# Exercise prompt
What lines below hold the string "agent"? Copy them all.

# Source records
-*-
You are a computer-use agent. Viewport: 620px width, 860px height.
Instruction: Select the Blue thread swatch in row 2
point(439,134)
-*-
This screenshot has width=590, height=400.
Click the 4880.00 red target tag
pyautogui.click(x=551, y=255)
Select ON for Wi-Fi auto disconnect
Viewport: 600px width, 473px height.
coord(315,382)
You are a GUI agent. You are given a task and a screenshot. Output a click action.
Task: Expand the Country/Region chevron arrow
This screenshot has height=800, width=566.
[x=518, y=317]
-*-
# Output of the exercise
You are a computer-use agent. Viewport: 620px width, 860px height.
You are a GUI agent. You are given a task and a screenshot. Output a click action.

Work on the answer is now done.